Department of Obstetrics and Gynecology, The University of Tokushima, Graduate School; Japan.
Department of Experimental Therapeutics, The University of Texas M.D. Anderson Cancer Center, Houston, TX, USA.
Department of Surgery, School of Medicine, Gyeongsang National University, Jin-ju, South Korea.
Graduate School of Biomedical Sciences, The University of Texas MD Anderson Cancer Center, Houston, USA.
The Center for RNA Interference and Non-coding RNAs, The University of Texas M.D. Anderson Center, Houston, TX; USA.
Bioinformatics Core Facility, Swiss Institute of Bioinformatics, Batiment Genopode, Lausanne, Switzerland.
Department of Thoracic, Head & Neck Medical Oncology, The University of Texas M.D. Anderson Cancer Center, Houston, TX, USA.
Division of Gynecologic Oncology, University of Wisconsin School of Medicine and Public Health, Madison, WI, USA.
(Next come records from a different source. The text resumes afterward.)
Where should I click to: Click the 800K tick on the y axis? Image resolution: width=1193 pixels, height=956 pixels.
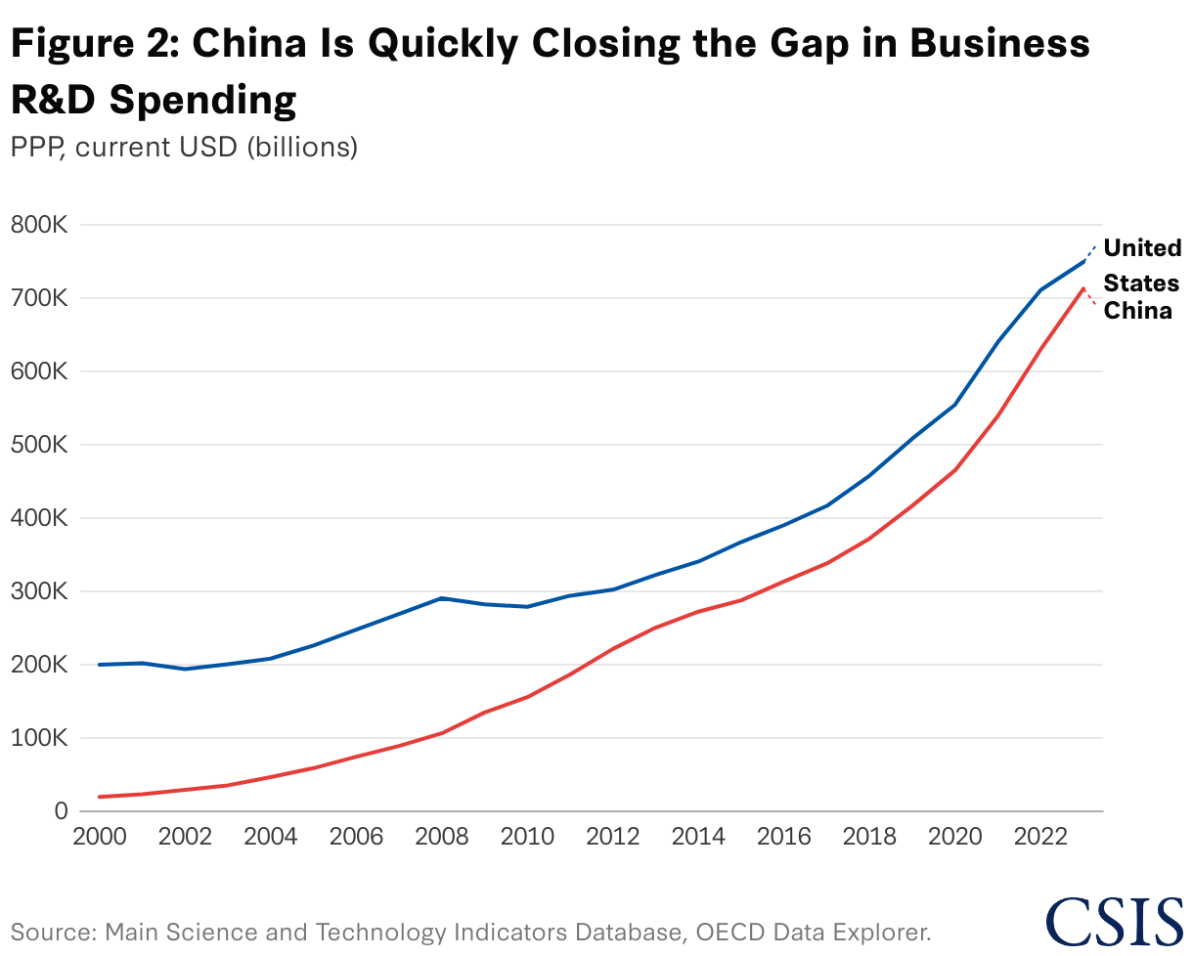point(37,225)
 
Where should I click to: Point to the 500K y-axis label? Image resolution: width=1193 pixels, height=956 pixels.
point(37,445)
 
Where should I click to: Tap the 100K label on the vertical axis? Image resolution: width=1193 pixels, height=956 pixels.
point(37,738)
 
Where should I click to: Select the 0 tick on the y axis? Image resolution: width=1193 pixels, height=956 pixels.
point(60,811)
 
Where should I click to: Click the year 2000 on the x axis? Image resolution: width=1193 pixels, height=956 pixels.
point(99,839)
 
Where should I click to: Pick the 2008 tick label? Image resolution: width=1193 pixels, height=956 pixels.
point(442,839)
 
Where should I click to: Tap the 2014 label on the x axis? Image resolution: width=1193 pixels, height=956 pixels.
point(698,839)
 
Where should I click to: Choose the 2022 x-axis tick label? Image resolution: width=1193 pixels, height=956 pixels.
point(1040,839)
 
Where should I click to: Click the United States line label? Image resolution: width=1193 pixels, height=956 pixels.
point(1142,265)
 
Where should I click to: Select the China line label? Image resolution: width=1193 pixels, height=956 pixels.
point(1137,312)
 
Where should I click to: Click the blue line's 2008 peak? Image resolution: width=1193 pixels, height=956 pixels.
point(442,597)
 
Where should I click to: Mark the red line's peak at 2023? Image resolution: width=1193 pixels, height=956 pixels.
point(1083,288)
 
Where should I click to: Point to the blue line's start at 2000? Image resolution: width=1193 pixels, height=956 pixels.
point(99,665)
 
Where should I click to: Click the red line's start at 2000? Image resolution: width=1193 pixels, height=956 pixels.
point(99,797)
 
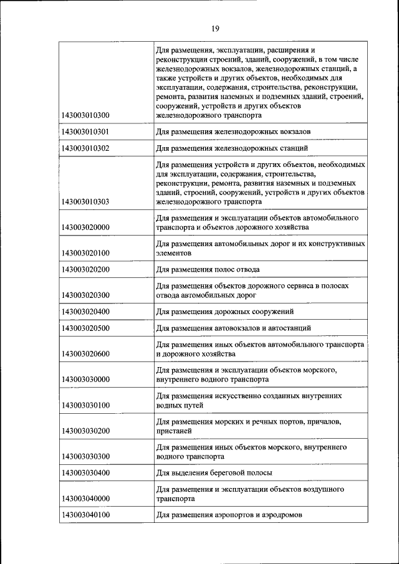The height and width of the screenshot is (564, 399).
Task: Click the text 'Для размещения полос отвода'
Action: pyautogui.click(x=208, y=269)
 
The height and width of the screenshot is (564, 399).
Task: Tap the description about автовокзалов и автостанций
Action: pyautogui.click(x=233, y=328)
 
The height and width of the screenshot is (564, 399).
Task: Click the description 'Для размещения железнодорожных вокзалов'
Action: pyautogui.click(x=233, y=131)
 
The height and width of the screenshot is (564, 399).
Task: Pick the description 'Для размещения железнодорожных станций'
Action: pyautogui.click(x=231, y=148)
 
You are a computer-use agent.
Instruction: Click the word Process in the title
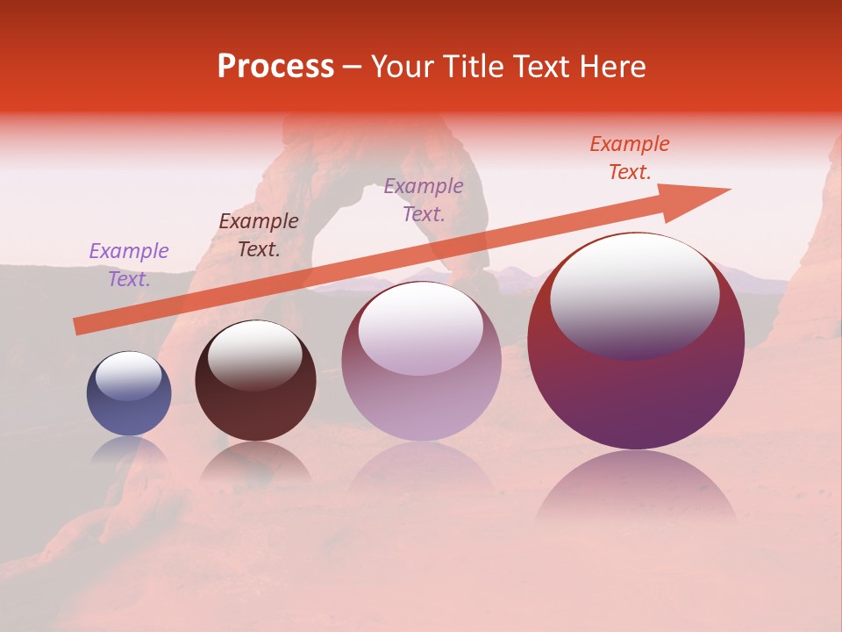[x=275, y=67]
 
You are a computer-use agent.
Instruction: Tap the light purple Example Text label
[x=129, y=265]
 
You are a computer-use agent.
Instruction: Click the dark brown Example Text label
[x=259, y=235]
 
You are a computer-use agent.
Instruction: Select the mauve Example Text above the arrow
[x=424, y=200]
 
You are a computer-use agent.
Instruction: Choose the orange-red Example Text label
[x=629, y=158]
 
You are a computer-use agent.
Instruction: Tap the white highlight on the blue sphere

Department of Cancer Biology, The University of Texas M.D. Anderson Cancer Center, Houston, TX, USA.
Contributed equally


Development of improved RNA interference-based strategies is of utmost clinical importance. Although siRNA-mediated silencing of EphA2, an ovarian cancer oncogene, results in reduction of tumor growth, we present evidence that additional inhibition of EphA2 by a microRNA (miRNA) further "boosts" its antitumor effects. We identified miR-520d-3p as a tumor suppressor upstream of EphA2, whose expression correlated with favorable outcomes in two independent patient cohorts comprising 647 patients. Restoration of miR-520d-3p prominently decreased EphA2 protein levels, and suppressed tumor growth and migration/invasion both in vitro and in vivo. Dual inhibition of EphA2 in vivo using 1,2-dioleoyl-sn-glycero-3-phosphatidylcholine (DOPC) nanoliposomes loaded with miR-520d-3p and EphA2 siRNA showed synergistic antitumor efficiency and greater therapeutic efficacy than either monotherapy alone. This synergy is at least in part due to miR-520d-3p targeting EphB2, another Eph receptor. Our data emphasize the feasibility of combined miRNA-siRNA therapy, and will have broad implications for innovative gene silencing therapies for cancer and other diseases.


This study addresses a new concept of RNA inhibition therapy by combining miRNA and siRNA in nanoliposomal particles to target oncogenic pathways altered in ovarian cancer. Combined targeting of the Eph pathway using EphA2-targeting siRNA and the tumor suppressor miR-520d-3p exhibits remarkable therapeutic synergy and enhanced tumor suppression in vitro and in vivo compared with either monotherapy alone.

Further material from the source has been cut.